Do you see the light at the end of the tunnel? Ok: Go! The regression to a standard system worked quite well — at least for some months. Four years later, they were spending a huge budget and still on the hunt, like a drug addict, for a reliable result. Yet as far as I know, they still had the compatibility problem, no good data, and no significant server coverage.
And no hope, maybe. The team knew their needs and what could cure it. But their bottom line was that “we already invested so much” and political reasons inside the company prevented any helpful movement. In the end, this company was left with a very expensive trick, and never got to enjoy any treats.
The Case of the Invisible Inventory
Lawrence Dempsey, Manager of Services, Aspera Technologies
What’s your current process for dealing with ‘aging’ or old inventory data on your organization’s devices?
I was consulting at a global security company which had recently been forced to pay fines during a software audit. They decided to take SAM program seriously and rolled out a tool to manage compliance. The SAM tool tracked both hardware and software assets, and utilized deployed AM agents to each device. My job was to ascertain the ‘current state’ of SAM compliance for the company’s key strategic vendors.
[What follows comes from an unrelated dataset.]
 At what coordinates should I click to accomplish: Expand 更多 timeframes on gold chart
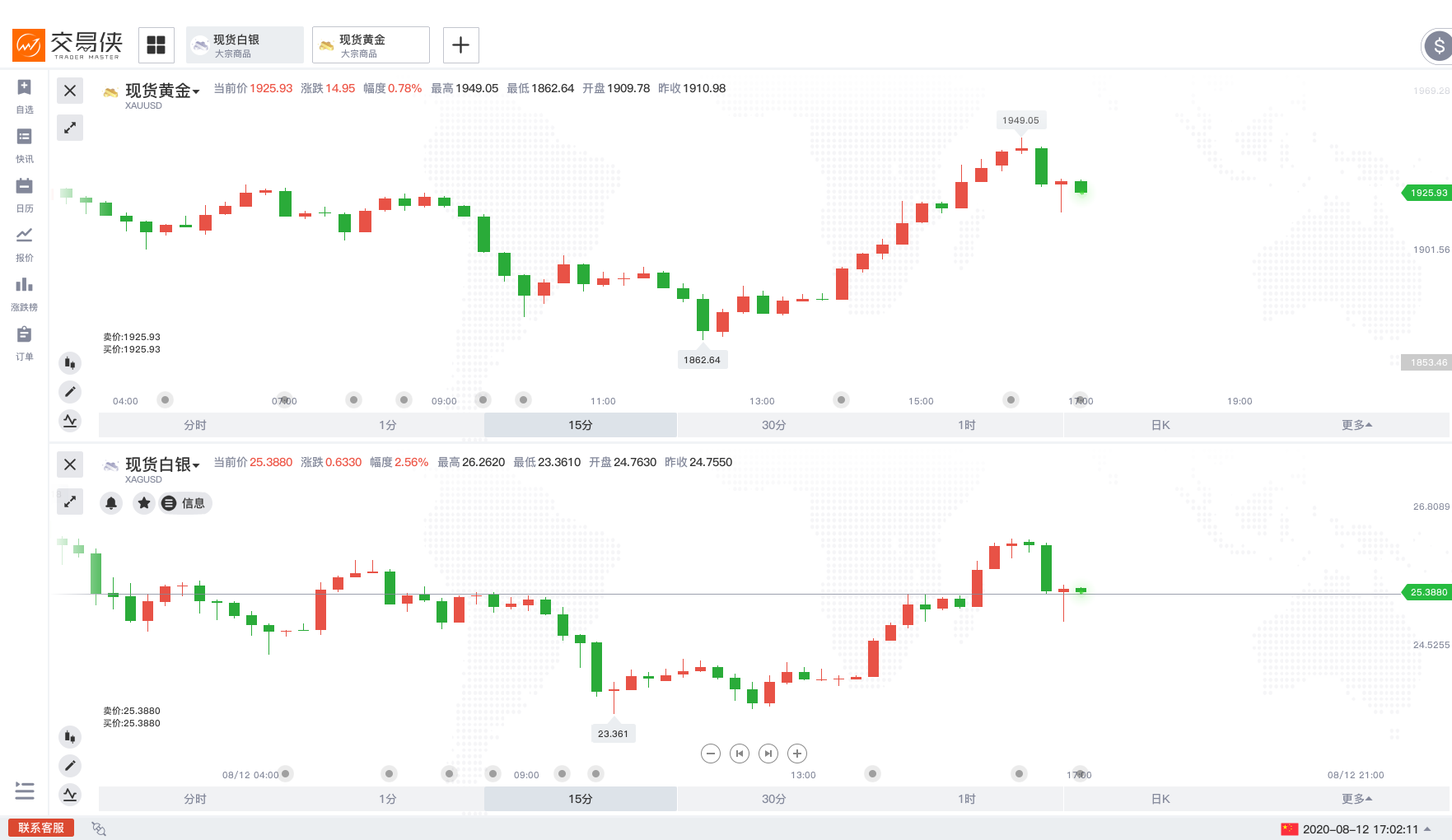click(1356, 425)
The agents were configured to scan weekly, and the policy was to ensure we had a frequent scan on every device no older than 30 days. Any device with a last-scan date older than 30 days raised a red flag. That indicated either an issue with the agent, or a device that had not been on the network for awhile and could be a security risk.
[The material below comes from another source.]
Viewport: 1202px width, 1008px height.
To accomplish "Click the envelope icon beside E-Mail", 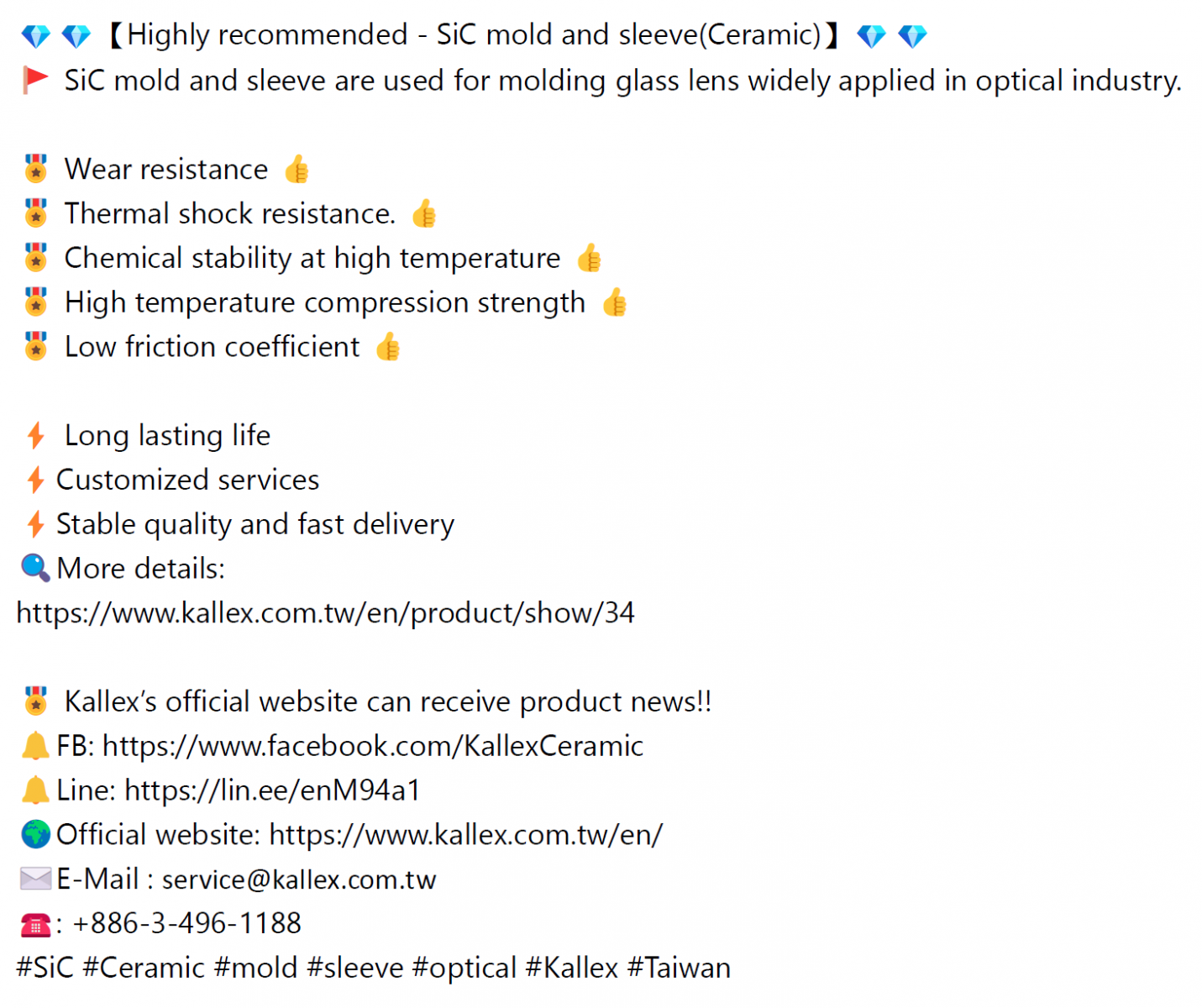I will pyautogui.click(x=35, y=879).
I noticed there was a significant percentage of devices with aging scans, which were owned and used by the development team. But why the data was old — that’s the big question, and that was my job to find out.
If you’re familiar with managing software and hardware assets, you know that developers are fun people to deal with. They may have 3-5 devices they use, 1 for production and the rest for development, and sometimes those boundaries can be crossed. Additionally, developers can be a little bit cavalier when it comes to what they are deploying for testing and development, and what they are licensed to deploy for testing and development.
I told the developers there was a problem with their scanning agents and we needed to reinstall them. They gave a significant amount of pushback for what should be a straightforward and ‘background running’ process.
Three days later, the developers told me they had “fixed the problem” and we wouldn’t have an agent issue anymore. I said, “That’s great, thank you, how did you fix it?” Turns out they completely reformatted their computers. “Why did you do that? We could have just reinstalled the agent,” I asked. They told me: “Oh, we disabled the agent after you installed it the first time.”
Here’s the challenge: How do you manage and track assets when users have control over what you can and can’t see? The developers had full admin rights and could install what they wanted on their machines. Turns out they shouldn’t have been so trusted. This situation wasn’t about ‘accidental’ non-compliance. It was ‘intentional’ non-compliance, that is, an intentional disabling of SAM capabilities.
Here’s the lesson. Don’t always assume that aging scan data could mean a device is inactive or decommissioned. Your process should analyze the status of each device when looking at the age of inventory data. Is the device still active and deployed? If so, that’s a trigger to get updated data inventory, not to ignore the inventory completely.
Everyone enjoys a little scare on Halloween, but in software asset management, I prefer to keep the real horror to a minimum.